There is one disadvantage about such a condenser, however, which has been overlooked by most American coil makers, and that is the "unloading value" of a condenser. Disregarding all that has been written about condenser theories, every man knows, whether electrician or not, that the more of the tail-board of a wagon taken out, the quicker the load may be dumped. Now, when a condenser is made of two long, insulated strips of foil, flattened or rolled into shape, such a condenser is sluggish. It does not un. load quickly. The charge stored within it leaks out through a sort of resistance which dissipates the quantity of electricity the condenser was calculated to hold and release. The reason these condensers are made this way is because of simplicity and cheapness of construction. Competition requires a minimum of expense and labor in all departments of coil manufacture, and in this type of construction there is a saving of fully 20 minutes work on each coil.

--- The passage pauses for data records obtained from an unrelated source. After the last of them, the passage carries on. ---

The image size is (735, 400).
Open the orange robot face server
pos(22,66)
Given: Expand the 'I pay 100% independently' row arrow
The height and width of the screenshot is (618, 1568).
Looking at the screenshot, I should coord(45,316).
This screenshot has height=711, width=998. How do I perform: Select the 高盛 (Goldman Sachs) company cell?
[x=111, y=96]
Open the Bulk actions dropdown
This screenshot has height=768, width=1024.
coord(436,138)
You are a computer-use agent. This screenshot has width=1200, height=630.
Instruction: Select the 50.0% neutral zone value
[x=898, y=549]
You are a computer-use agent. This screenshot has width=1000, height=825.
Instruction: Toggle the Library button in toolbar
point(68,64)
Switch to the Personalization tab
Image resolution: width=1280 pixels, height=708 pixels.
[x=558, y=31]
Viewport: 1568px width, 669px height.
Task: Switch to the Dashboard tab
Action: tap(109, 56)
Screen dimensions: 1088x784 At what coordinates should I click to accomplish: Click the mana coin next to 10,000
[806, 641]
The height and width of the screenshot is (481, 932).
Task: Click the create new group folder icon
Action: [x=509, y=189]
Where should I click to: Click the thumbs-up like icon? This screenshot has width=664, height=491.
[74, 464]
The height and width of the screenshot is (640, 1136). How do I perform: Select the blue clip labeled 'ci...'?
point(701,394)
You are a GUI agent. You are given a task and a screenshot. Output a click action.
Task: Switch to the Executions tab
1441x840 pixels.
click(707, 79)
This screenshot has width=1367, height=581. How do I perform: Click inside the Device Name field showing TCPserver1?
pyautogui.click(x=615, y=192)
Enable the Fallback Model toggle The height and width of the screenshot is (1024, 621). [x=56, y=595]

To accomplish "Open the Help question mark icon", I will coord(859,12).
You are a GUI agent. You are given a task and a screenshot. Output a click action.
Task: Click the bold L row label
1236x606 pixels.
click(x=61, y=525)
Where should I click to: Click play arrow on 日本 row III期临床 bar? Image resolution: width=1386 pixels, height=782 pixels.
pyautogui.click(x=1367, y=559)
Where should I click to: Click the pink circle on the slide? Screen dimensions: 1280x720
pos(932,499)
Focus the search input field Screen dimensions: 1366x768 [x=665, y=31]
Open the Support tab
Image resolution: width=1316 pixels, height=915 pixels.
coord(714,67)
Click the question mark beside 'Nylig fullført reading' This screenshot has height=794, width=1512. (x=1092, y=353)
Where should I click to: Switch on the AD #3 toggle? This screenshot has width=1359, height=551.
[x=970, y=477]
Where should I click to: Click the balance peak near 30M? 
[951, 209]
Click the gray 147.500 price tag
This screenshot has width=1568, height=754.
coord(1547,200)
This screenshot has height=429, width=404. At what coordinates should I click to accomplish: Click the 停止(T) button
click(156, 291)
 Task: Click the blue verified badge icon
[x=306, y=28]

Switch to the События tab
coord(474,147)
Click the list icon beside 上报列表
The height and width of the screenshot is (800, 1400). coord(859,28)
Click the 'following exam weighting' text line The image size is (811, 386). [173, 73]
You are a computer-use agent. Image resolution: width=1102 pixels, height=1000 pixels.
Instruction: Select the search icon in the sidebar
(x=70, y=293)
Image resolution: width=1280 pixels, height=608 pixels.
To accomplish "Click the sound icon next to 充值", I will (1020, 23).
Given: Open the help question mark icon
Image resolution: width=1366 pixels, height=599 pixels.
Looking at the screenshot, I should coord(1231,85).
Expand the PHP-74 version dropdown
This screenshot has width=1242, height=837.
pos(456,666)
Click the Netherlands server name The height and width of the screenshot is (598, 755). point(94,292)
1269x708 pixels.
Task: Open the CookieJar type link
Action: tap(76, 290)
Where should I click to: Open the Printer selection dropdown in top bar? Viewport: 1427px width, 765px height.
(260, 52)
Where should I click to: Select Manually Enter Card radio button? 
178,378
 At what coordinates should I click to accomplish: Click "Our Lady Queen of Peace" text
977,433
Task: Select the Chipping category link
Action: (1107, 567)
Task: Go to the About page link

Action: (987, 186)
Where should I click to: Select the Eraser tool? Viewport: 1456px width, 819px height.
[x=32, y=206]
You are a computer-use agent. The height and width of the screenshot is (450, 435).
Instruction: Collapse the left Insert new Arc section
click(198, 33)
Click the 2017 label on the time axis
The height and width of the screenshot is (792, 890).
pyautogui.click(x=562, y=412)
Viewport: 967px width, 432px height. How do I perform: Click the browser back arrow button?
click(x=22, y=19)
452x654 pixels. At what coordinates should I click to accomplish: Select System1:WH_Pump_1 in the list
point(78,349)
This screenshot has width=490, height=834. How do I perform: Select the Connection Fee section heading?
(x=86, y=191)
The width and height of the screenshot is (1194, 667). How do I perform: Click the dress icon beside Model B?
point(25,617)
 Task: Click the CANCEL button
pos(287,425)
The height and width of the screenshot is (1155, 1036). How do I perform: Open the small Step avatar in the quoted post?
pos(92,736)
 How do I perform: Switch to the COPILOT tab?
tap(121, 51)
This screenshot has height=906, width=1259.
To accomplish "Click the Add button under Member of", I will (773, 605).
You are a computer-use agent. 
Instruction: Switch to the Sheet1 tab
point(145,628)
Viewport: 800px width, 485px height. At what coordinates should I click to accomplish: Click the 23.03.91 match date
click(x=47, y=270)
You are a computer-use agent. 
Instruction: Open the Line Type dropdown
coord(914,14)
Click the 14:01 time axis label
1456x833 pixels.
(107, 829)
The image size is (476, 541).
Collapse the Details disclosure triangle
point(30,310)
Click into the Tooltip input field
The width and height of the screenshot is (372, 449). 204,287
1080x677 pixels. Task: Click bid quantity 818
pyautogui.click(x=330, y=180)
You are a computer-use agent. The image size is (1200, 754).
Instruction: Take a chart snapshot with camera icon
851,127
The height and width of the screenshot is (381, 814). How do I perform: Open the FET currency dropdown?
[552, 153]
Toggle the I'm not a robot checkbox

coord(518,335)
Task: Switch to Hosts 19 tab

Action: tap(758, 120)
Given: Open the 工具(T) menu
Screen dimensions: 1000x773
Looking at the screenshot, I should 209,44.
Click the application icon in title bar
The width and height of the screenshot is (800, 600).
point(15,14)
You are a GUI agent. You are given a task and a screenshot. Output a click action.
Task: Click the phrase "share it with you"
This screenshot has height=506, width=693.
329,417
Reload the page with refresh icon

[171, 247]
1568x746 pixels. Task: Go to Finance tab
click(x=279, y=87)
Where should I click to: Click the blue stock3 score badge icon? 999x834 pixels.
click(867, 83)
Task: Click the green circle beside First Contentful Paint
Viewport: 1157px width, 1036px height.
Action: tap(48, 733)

The latest type of condenser, however, is made up of two strips of the thin bond paper, as before described, and the roll of tinfoil between, but the foil instead of being narrow and hardly reaching within one inch of the paper's edge for the sake of insulation, projects on one side a full inch. In rolling up such a condenser, two of these strips are placed so that the foil of No. 1 projects on the opposite side from that of the No. 2. The sheets are then rolled in flat form and the foil projecting from the first side crimped together for one terminal of the condenser, and the other side pressed or crimped for the other terminal. Such a condenser will "unload" with a rush. When used on gas-engine coils having vibrators going at the rate of 1200 a minute, this condenser demonstrates its peculiar fitness for the work by giving a very lively and flaming secondary spark. Even on wireless telegraph coils the spark value is increased one-quarter by its use.